Ocorre que, para Jacotot, esse caminho - por mais generosas que soem suas promessas - não é o da emancipação, mas o do embrutecimento; da degradação do ser pensante. Isso porque, ao tomar a igualdade e a emancipação como objetivos da jornada rumo ao futuro, ele as recusa como ponto de partida no presente. Reitera-se, assim, a noção de desigualdade como um fato, perpetuando-se a promessa da igualdade como um destino sempre adiado. No entanto, em Jacotot, conforme alerta Rancière, igualdade e emancipação não são fatos, mas potências que se engendram e crescem por um ato que lhes é próprio: a verificação de sua manifestação aqui e agora.

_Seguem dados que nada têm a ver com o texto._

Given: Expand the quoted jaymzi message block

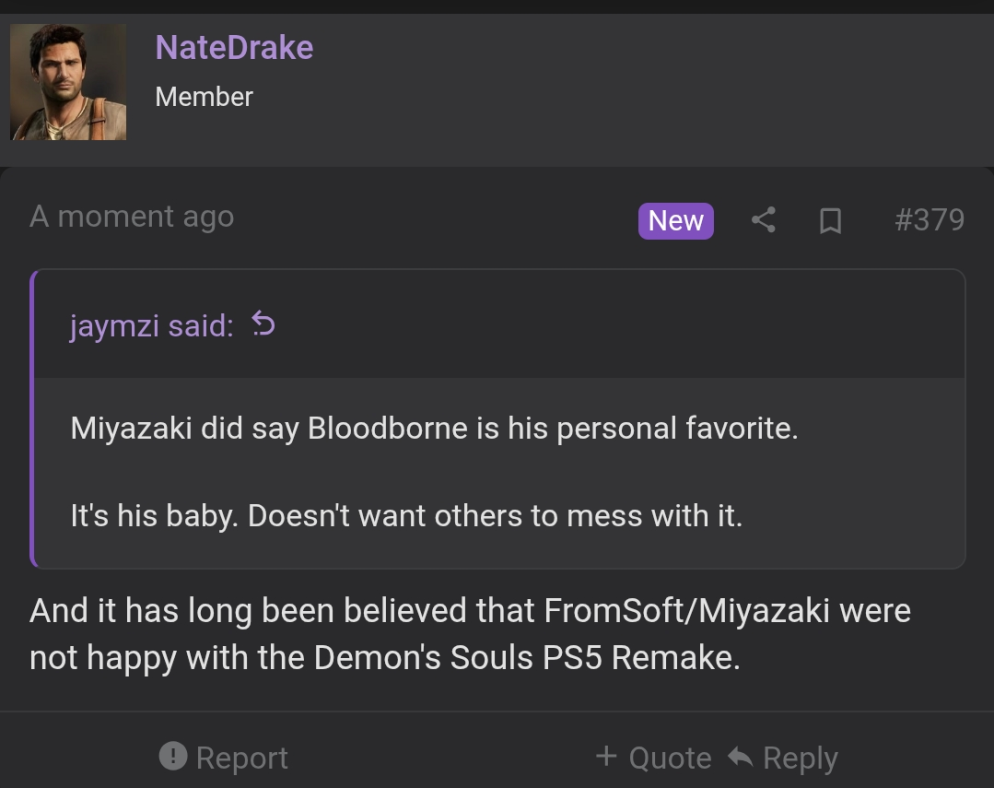Looking at the screenshot, I should [500, 472].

Assim também Jacotot concebe a própria noção de inteligência. Não se trata, para ele, de uma substância de natureza psicológica, passível de mensuração e hierarquização a partir de sua tradução em uma escala ou grandeza matemática, mas de uma potência comum a todos e qualquer um. Uma potência única que se atualiza na fabricação de uma luva ou na resolução de um problema matemático; na tessitura de um argumento filosófico ou na pintura de um quadro. Nas palavras iniciais de uma criança ou na retórica de um líder político.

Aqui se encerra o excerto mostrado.